Tuesday, October 20, 2015

Chapter 6 (Reader Response 15)

I'm really glad we were assigned Chapter Six of Imaginative Writing, because it got me off my butt and focusing on paying attention to the chapters in a way I hadn't been during the semester so far.  But it  had a lot of solid advice and interesting perspectives on explaining the process of writing the story and elements that make it captivating.
Here are a few of my favorites:

  • "If the story succeeds", readers will have their "capacity for empathy enlarged by having lived in the character's skin for the duration".
  • Looking at a story's beginning, middle, and end as "conflict, crisis, and resolution" instead.
  • the pattern of connection and disconnection (particularly when it was traced out piece by piece with examples to show the shifts)
  • And, on that point, how ending with connection or disconnection helps determine the story to be a tragedy or a comedy.  
I'd never read or heard any of these phrases before, and I think they helped me understand the concepts better than previous ways they'd been explained.  Especially the connection and disconnection.  That one is going to haunt me every time I read something.  But in a good way.  Not all hauntings are necessarily bad, I think.  It's just like the first time someone told me we breathe through one nostril at a time.  Now that I know, I'm aware of it and think of it sometimes when I'm not overwhelmed with anything.  It annoys me, but I'm grateful for it.  It reminds me that something is working right. 

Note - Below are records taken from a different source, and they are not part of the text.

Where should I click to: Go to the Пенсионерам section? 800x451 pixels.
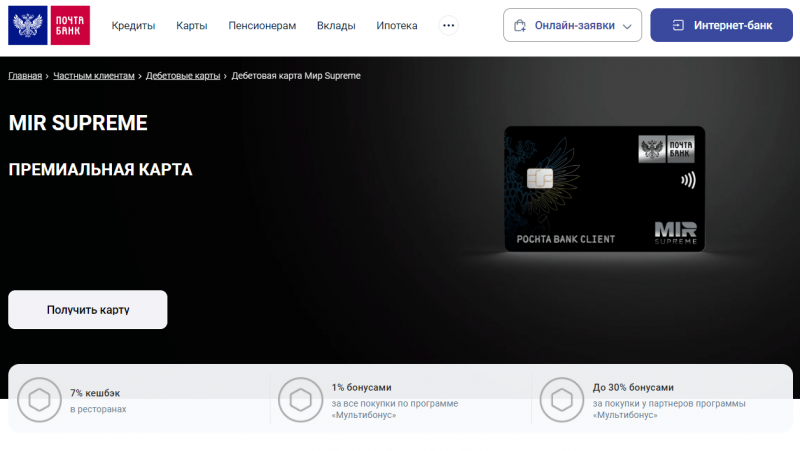click(x=262, y=25)
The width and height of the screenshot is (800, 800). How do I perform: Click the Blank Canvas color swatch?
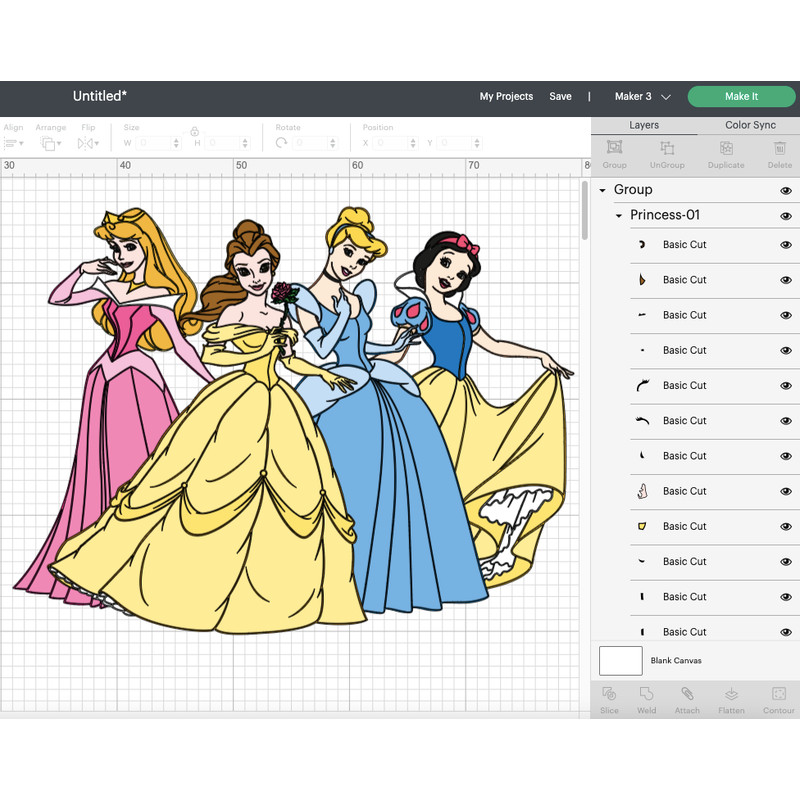(x=620, y=661)
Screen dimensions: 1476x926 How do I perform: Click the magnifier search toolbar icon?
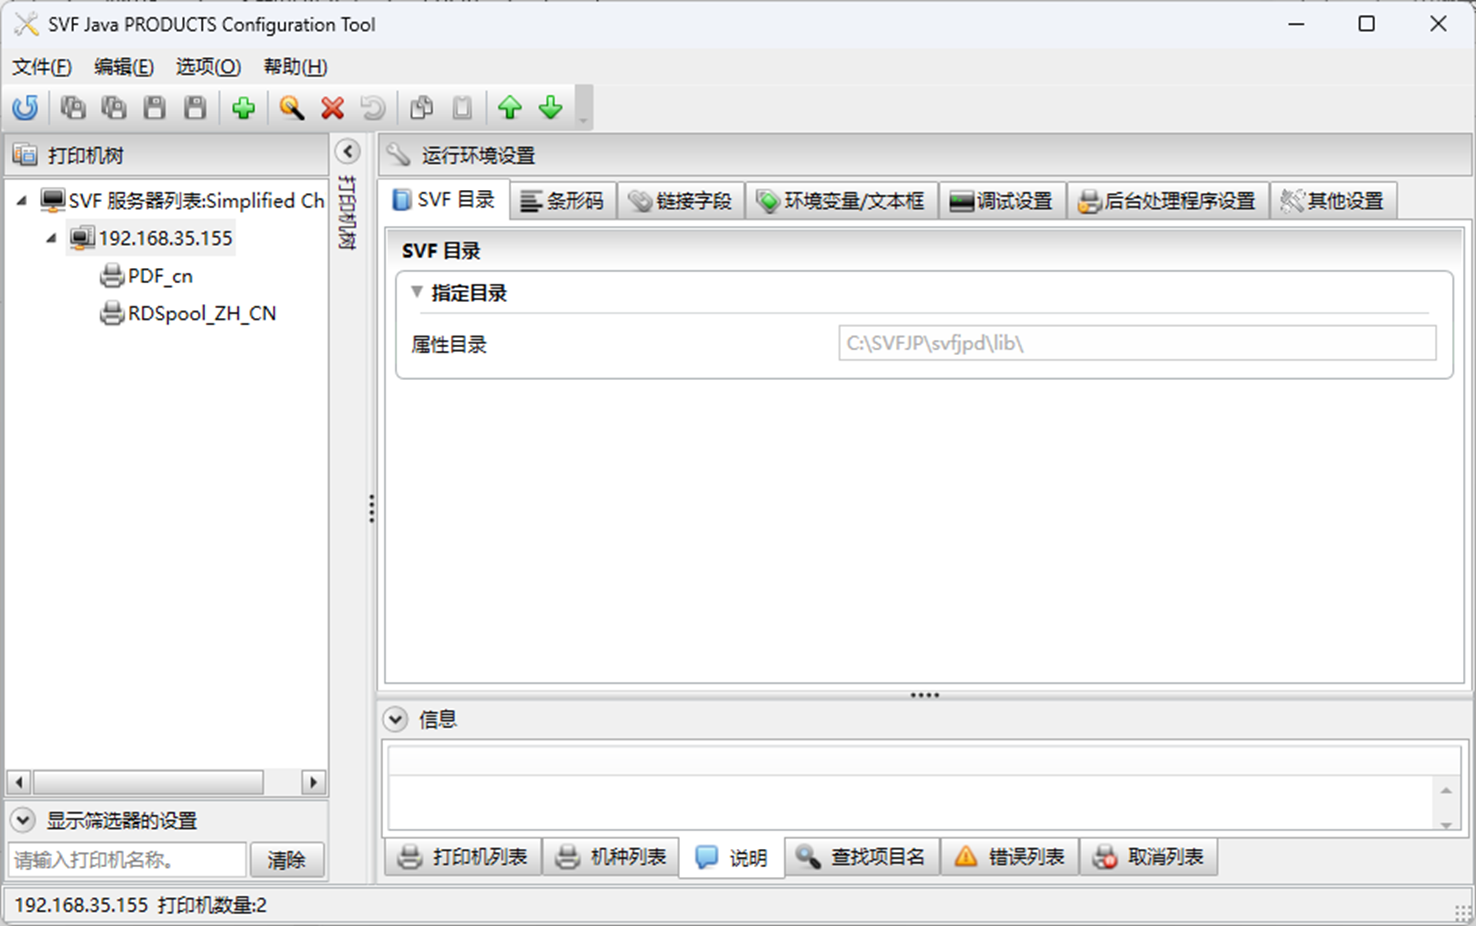(x=291, y=108)
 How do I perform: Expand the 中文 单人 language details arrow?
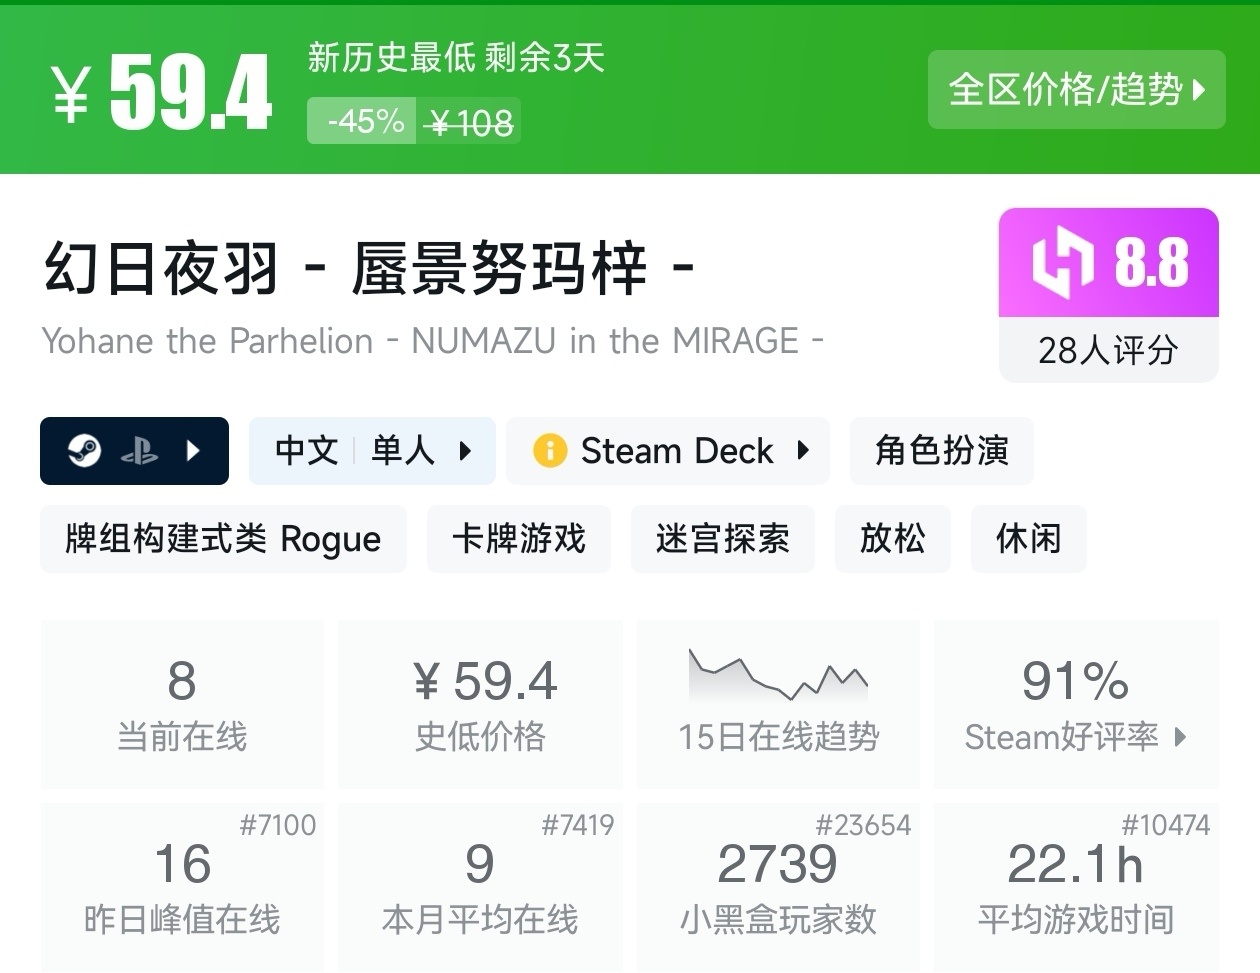pyautogui.click(x=465, y=451)
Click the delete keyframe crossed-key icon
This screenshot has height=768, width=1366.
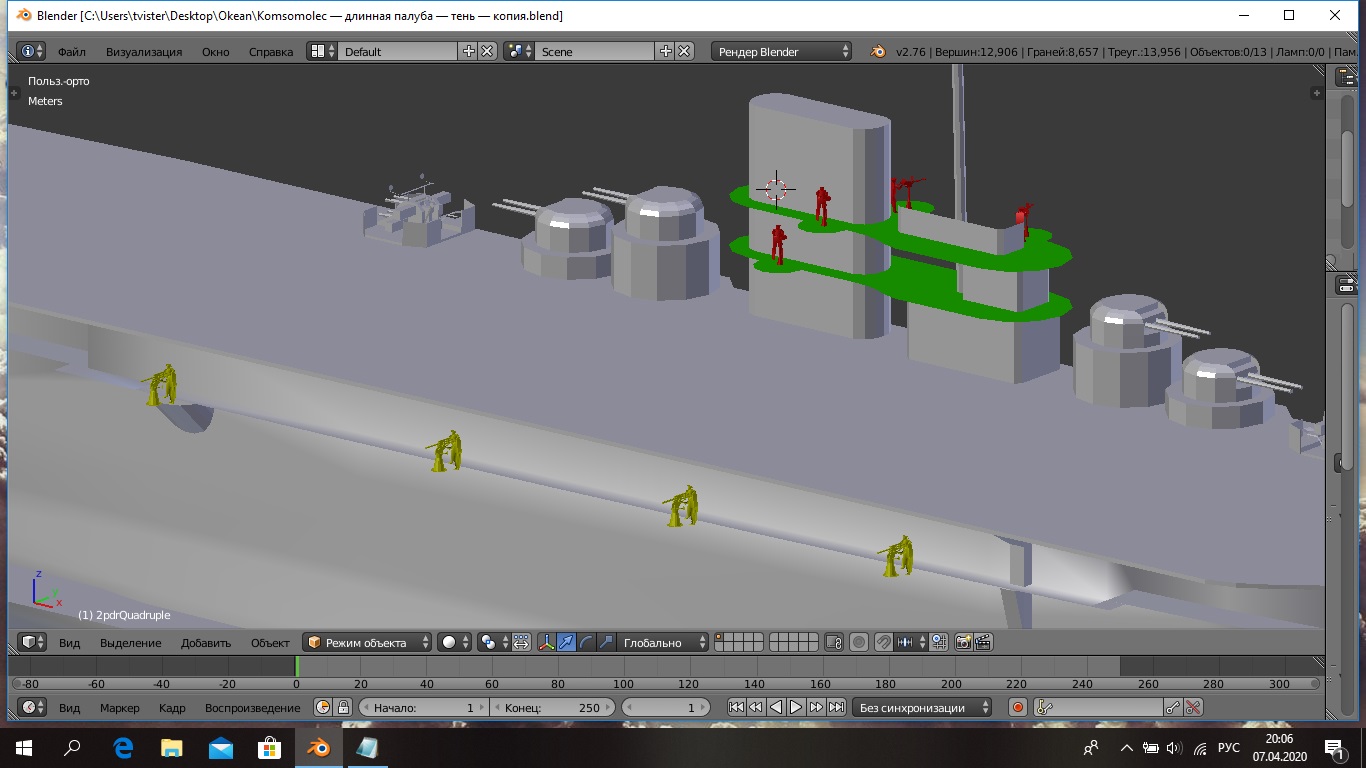1193,707
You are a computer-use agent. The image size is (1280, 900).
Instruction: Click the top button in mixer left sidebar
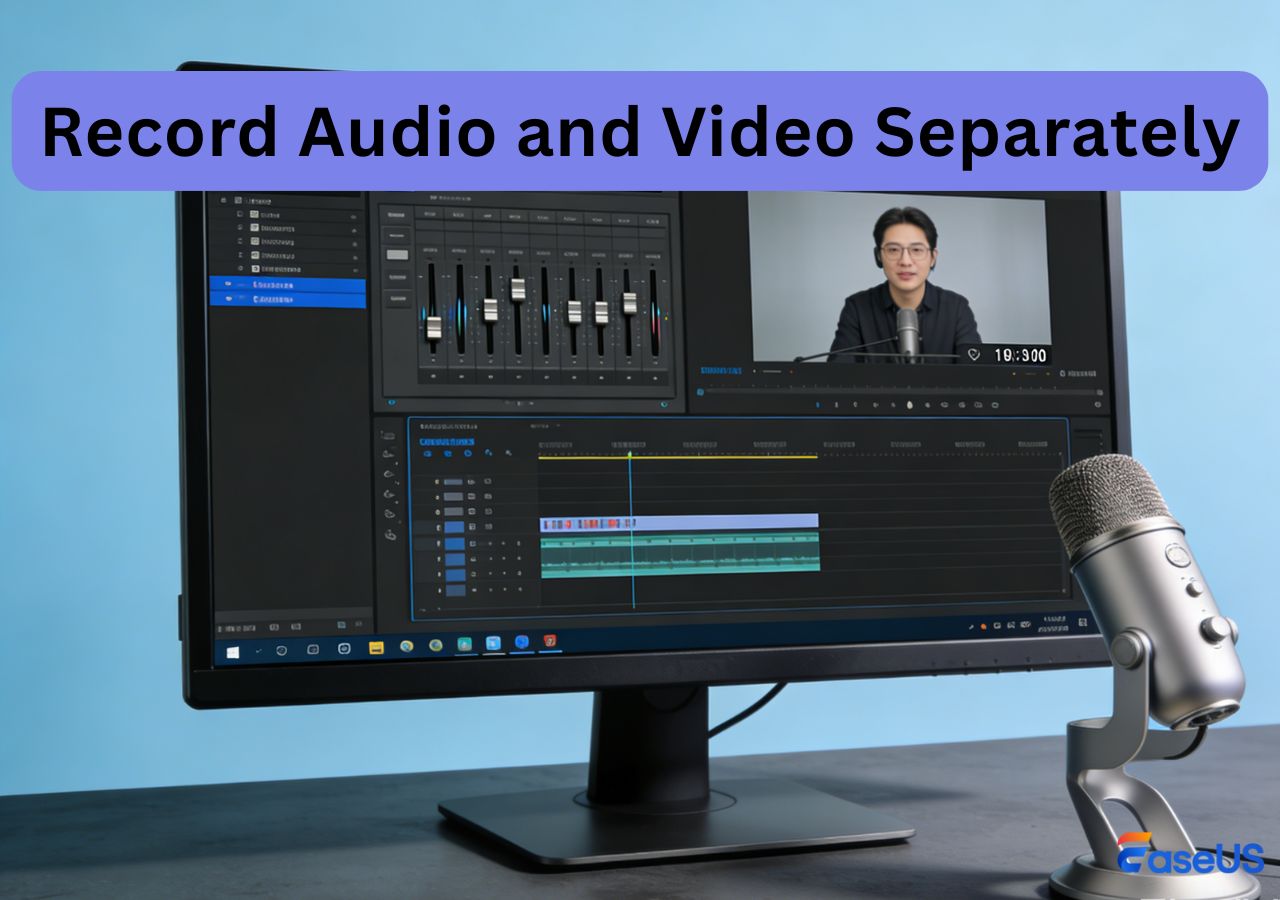point(397,215)
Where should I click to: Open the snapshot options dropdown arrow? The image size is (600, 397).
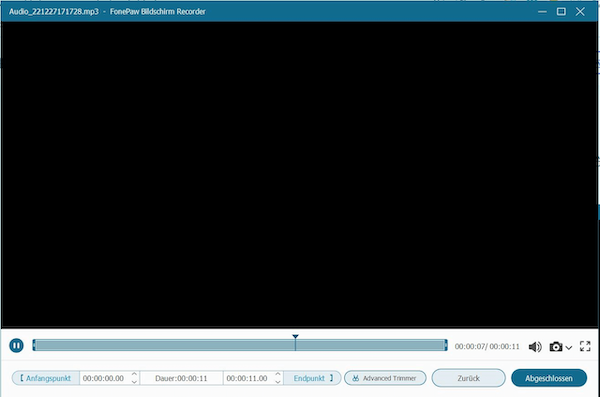569,348
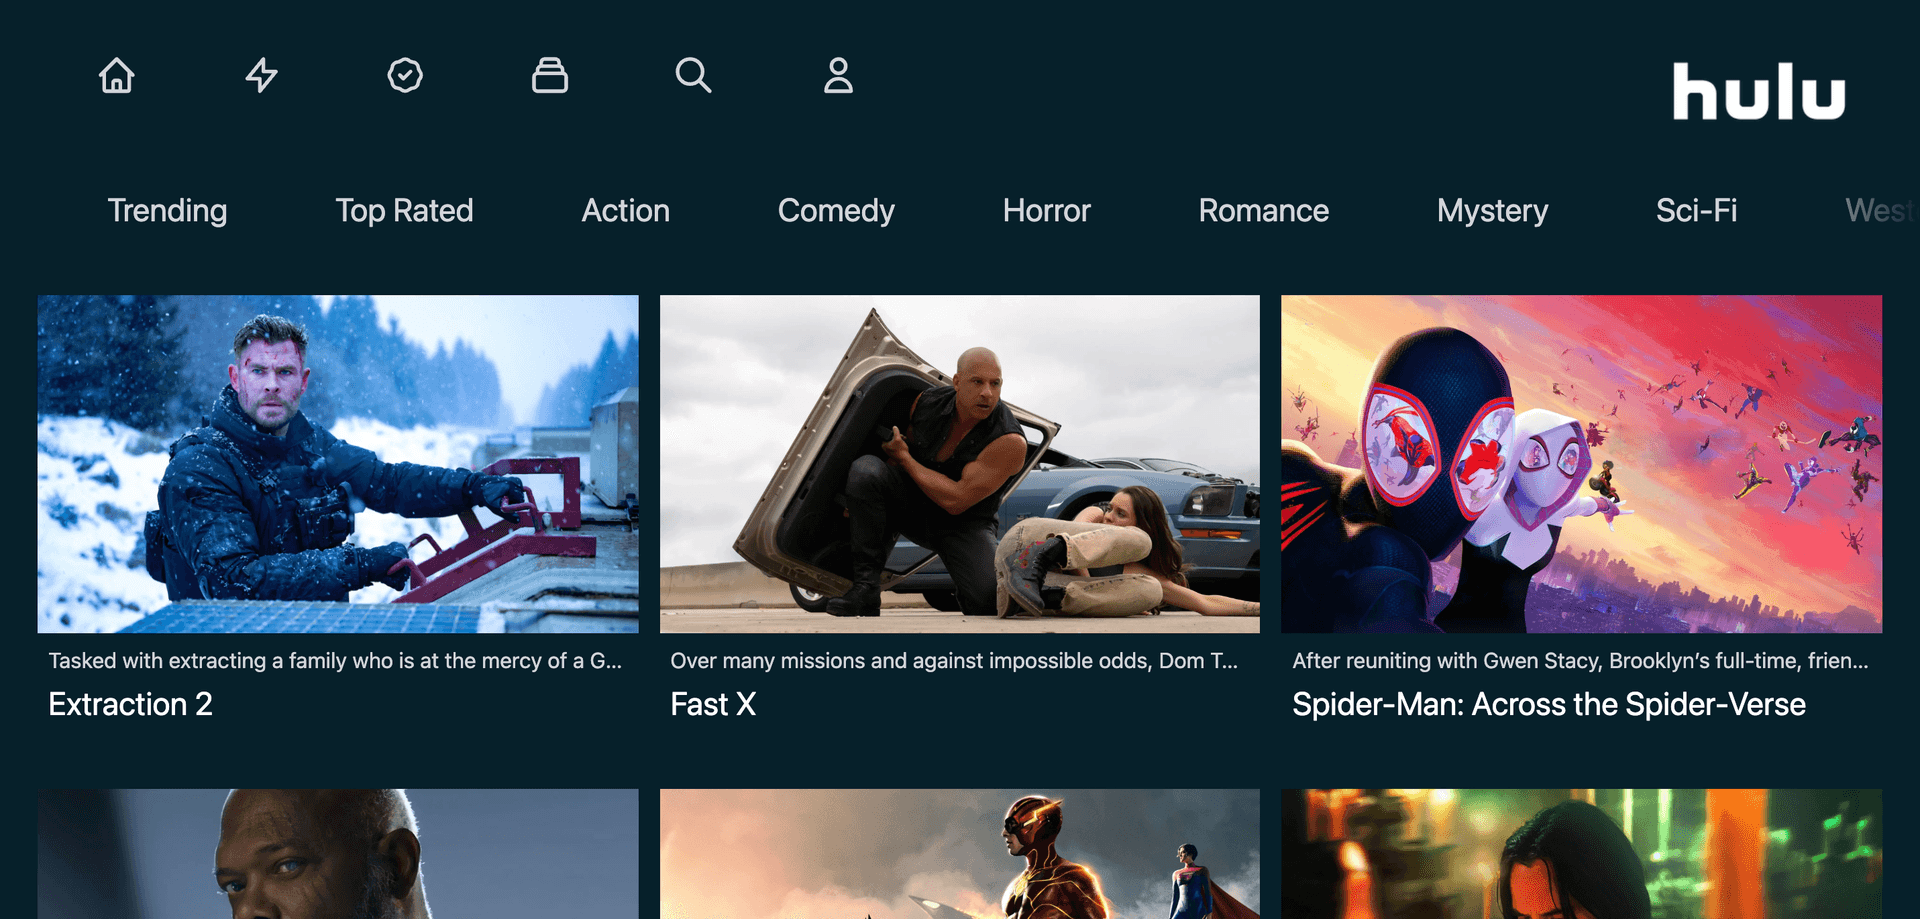The image size is (1920, 919).
Task: Go to the Mystery genre
Action: click(x=1492, y=211)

One day I really want to write a story that doesn't fit what a story usually is.  It won't be about a journey.  Or a stranger coming to town.  Or two worlds colliding.  Or a love story.  And it won't be a slice of life.  It'll be ages before I find a way to do that, but I think it might be fun to push the boundaries of the kinds of conflicts I write.  The kinds of stories I portray.  This chapter made me want to try that.  And it gave me a new way to look into a story's conflict, to read it closely and sectionalize it.  I just wonder what advice and ideas I've been missing by skimming the other chapters.  Guess I know what I'll be rereading this week.

1 comment:

  1. Well done, Brittany. I'd like to talk about your observations in class, and be sure everyone understands these connections in a story.